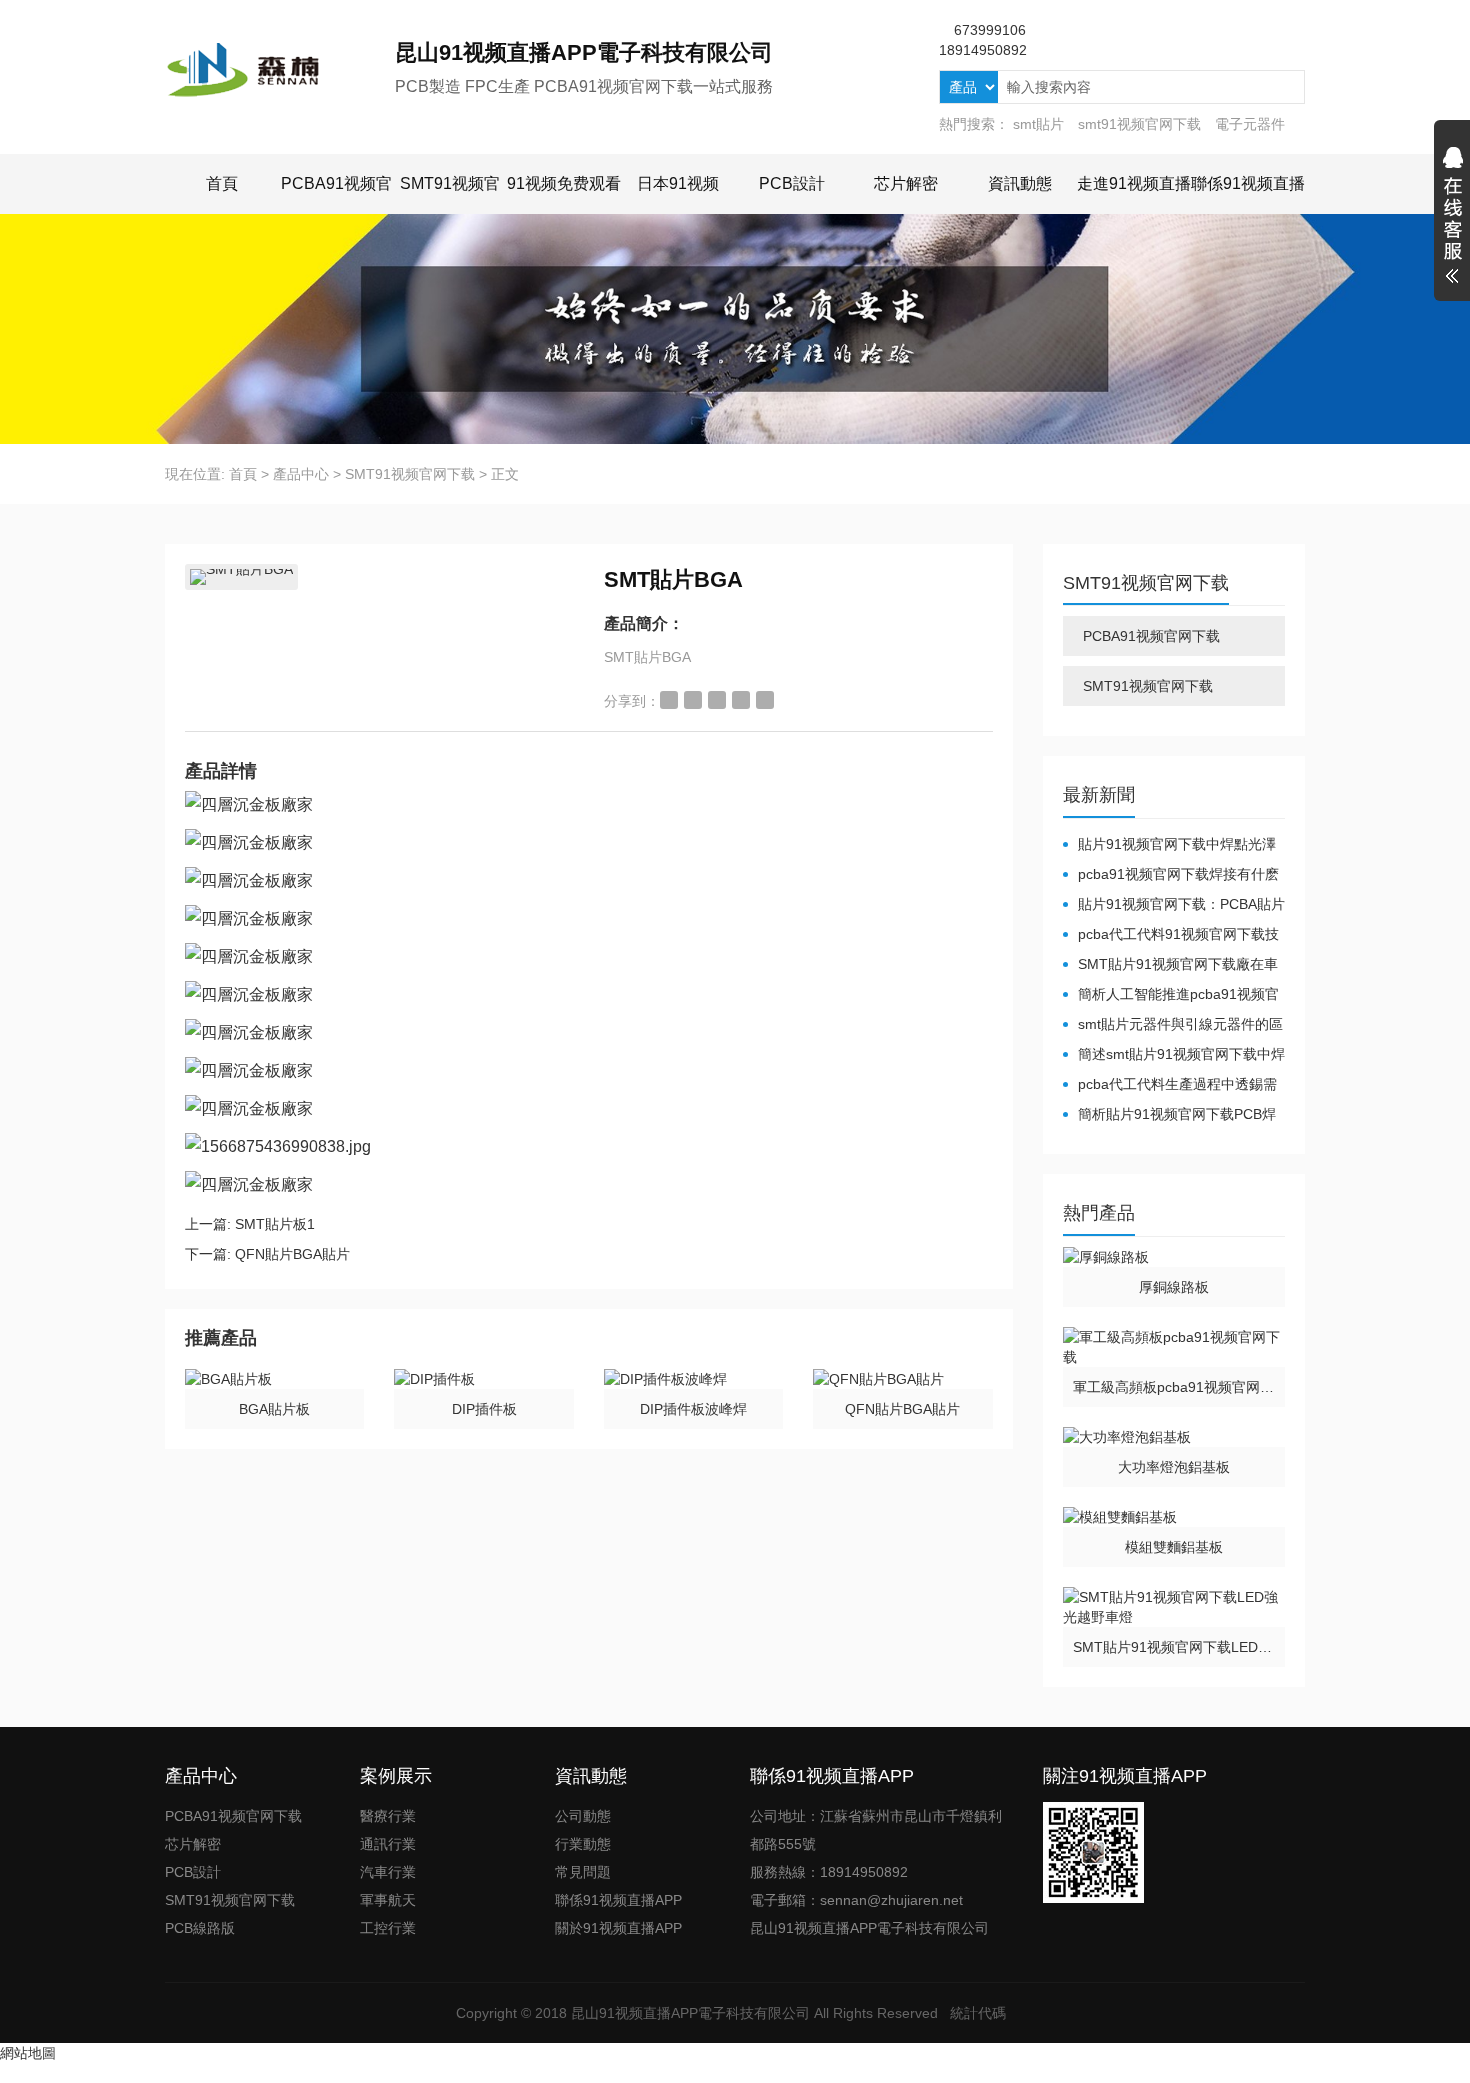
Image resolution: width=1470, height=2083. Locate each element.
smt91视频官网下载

---

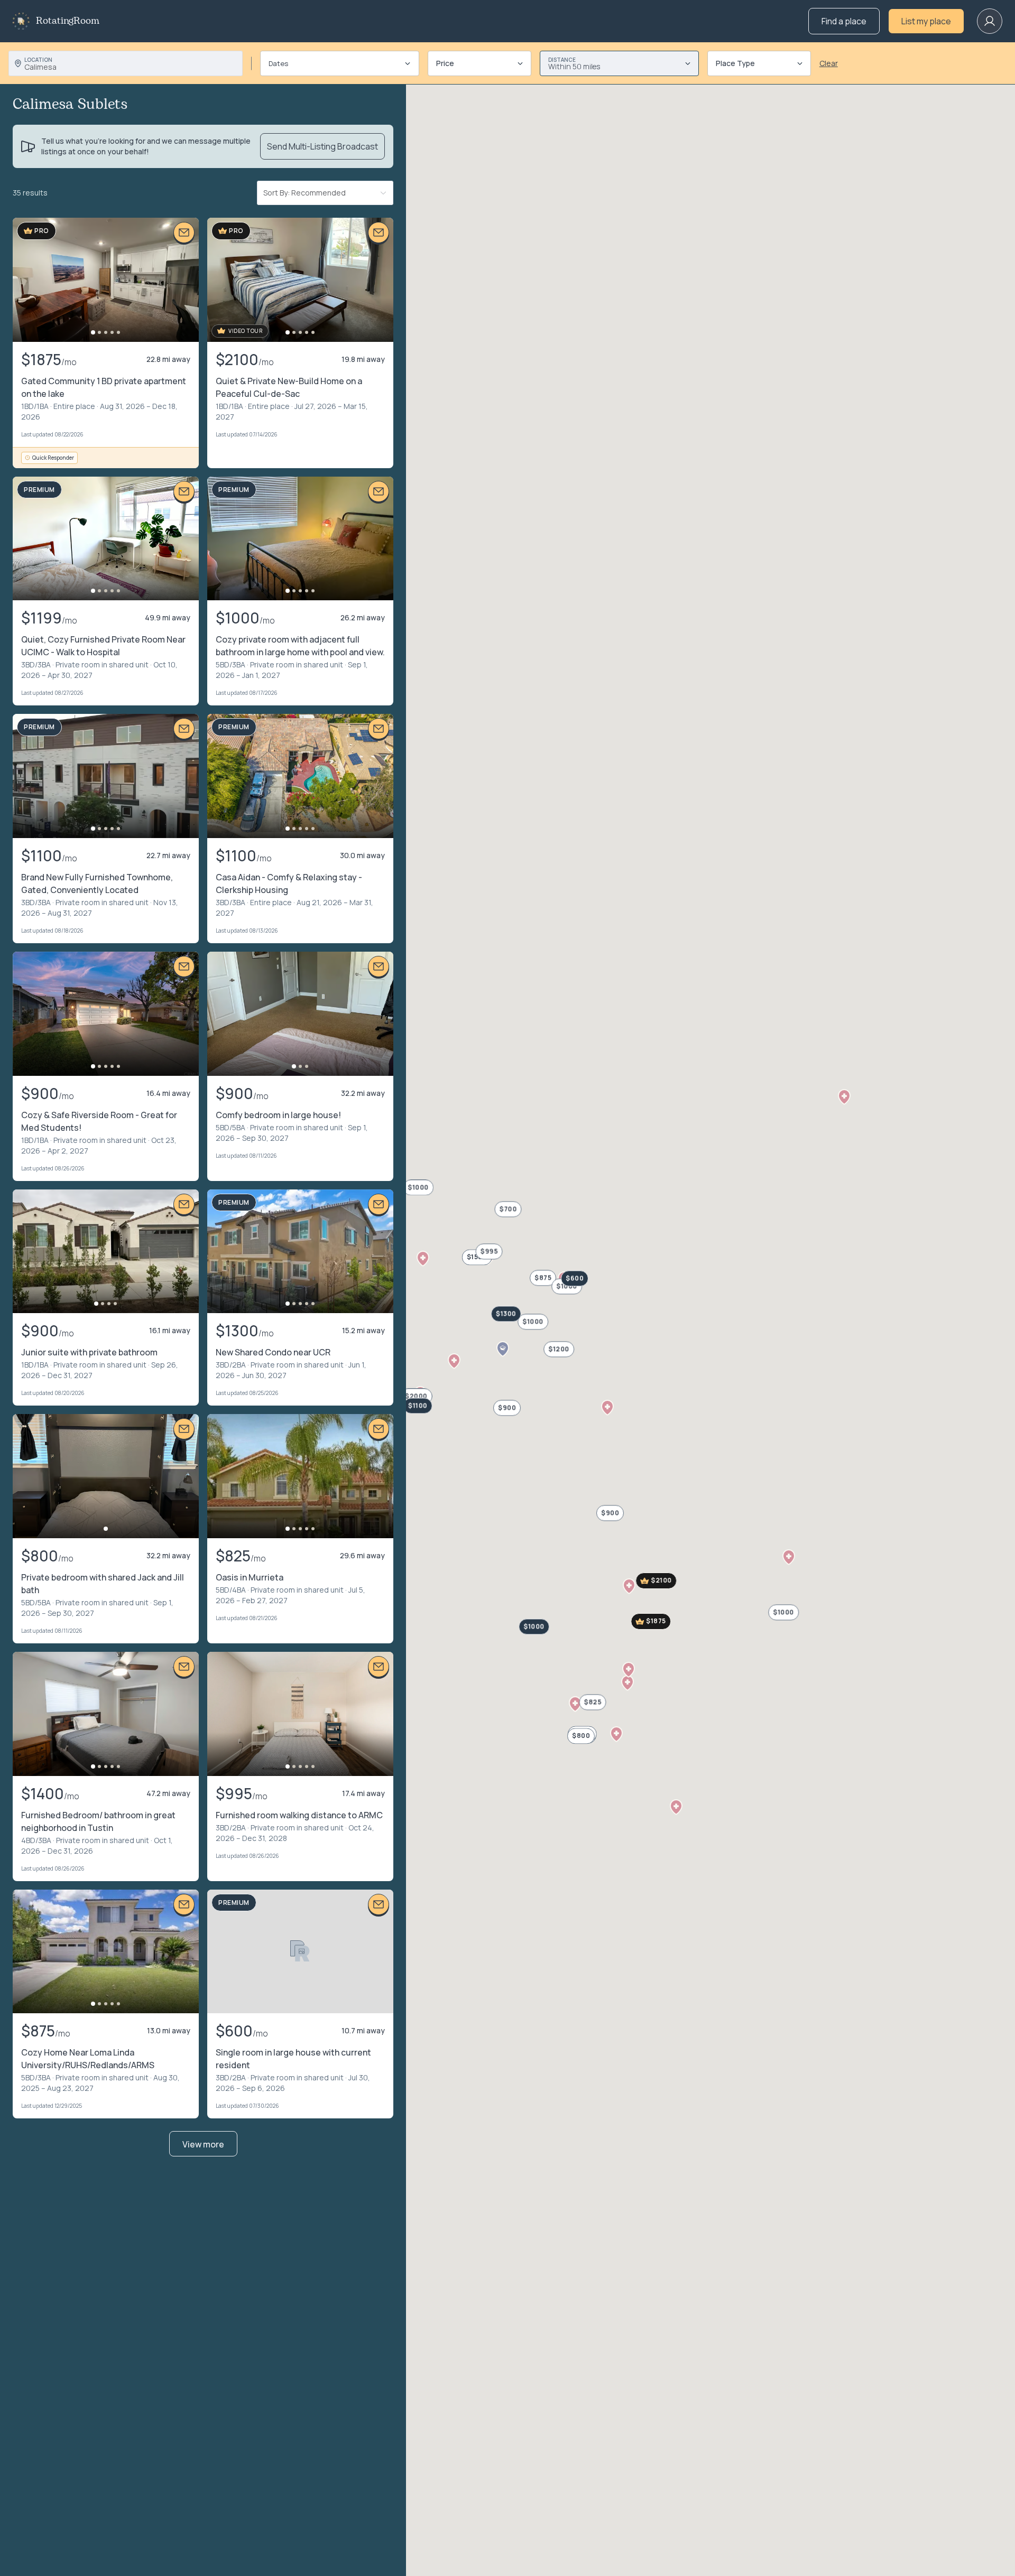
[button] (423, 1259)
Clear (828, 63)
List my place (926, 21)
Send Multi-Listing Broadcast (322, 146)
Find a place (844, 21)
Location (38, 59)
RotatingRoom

* * *

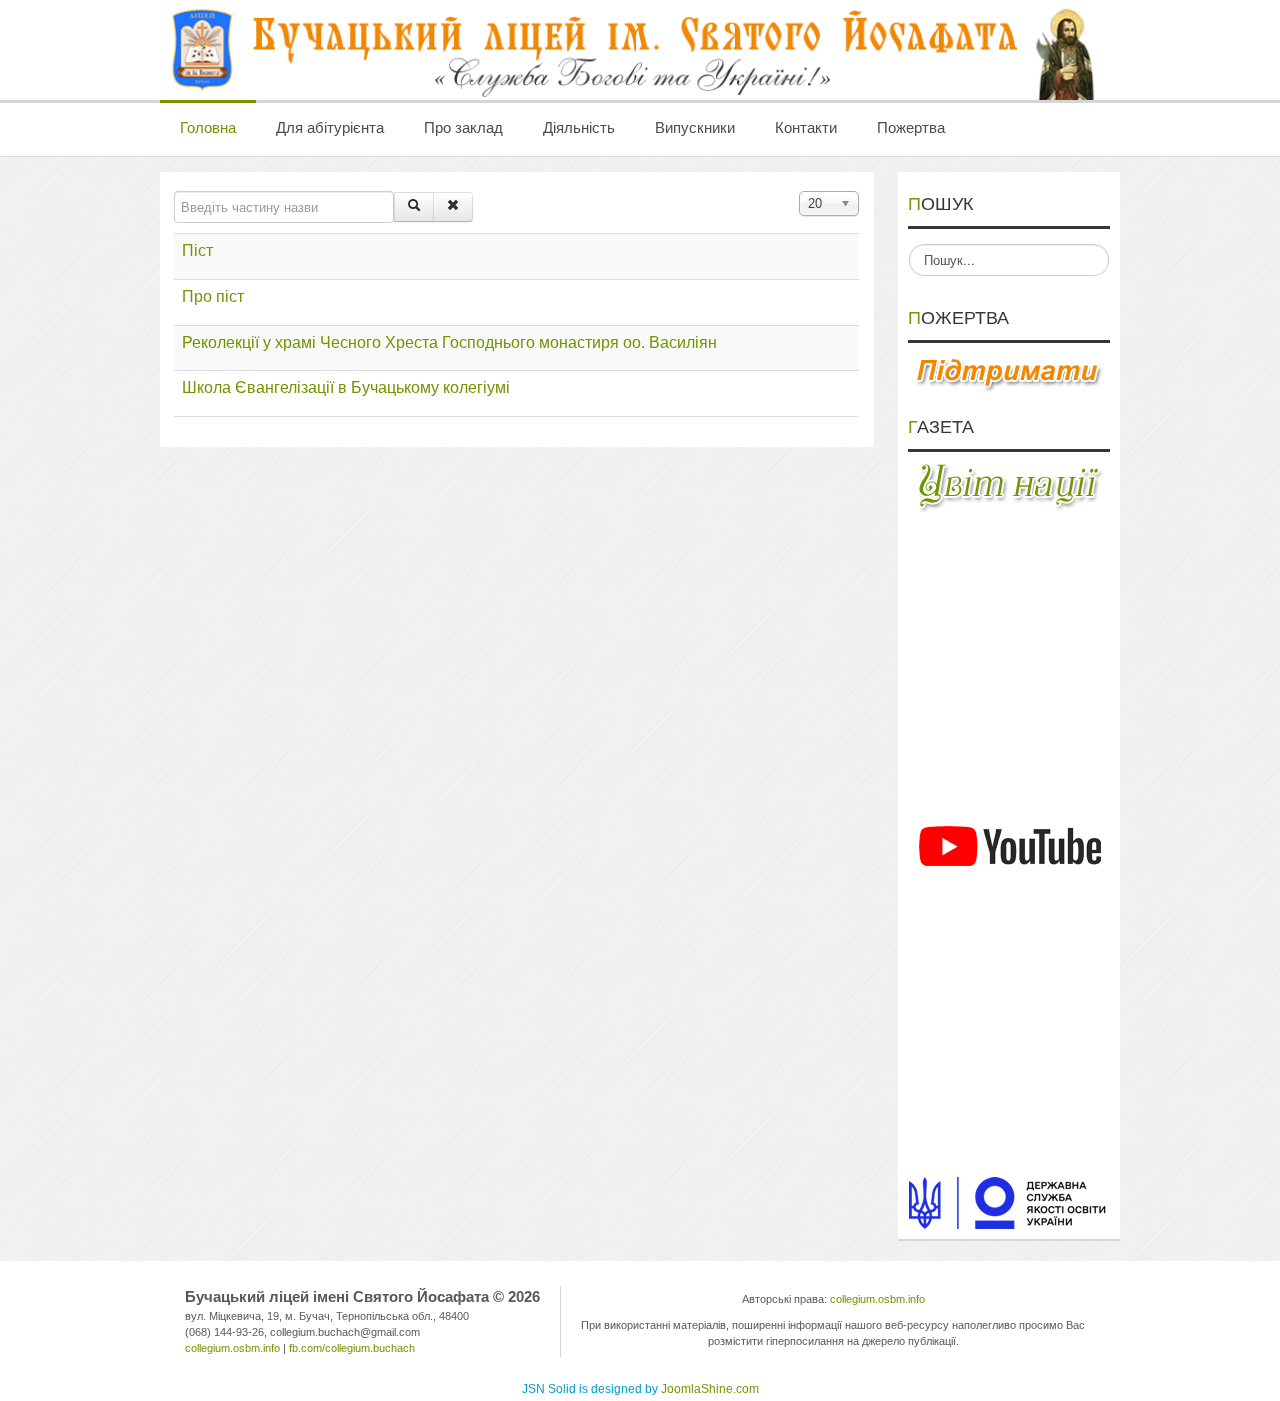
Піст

● **PROBLEM DESCRIPTION**: Repeat word for word the lines above that run from the line containing "Image resolution: width=1470, height=2083." through the line containing "smt91视频官网下载", both ends included, and nothing else.

● **COMPLETED EXERCISE**:
Image resolution: width=1470, height=2083. Locate each element.
smt91视频官网下载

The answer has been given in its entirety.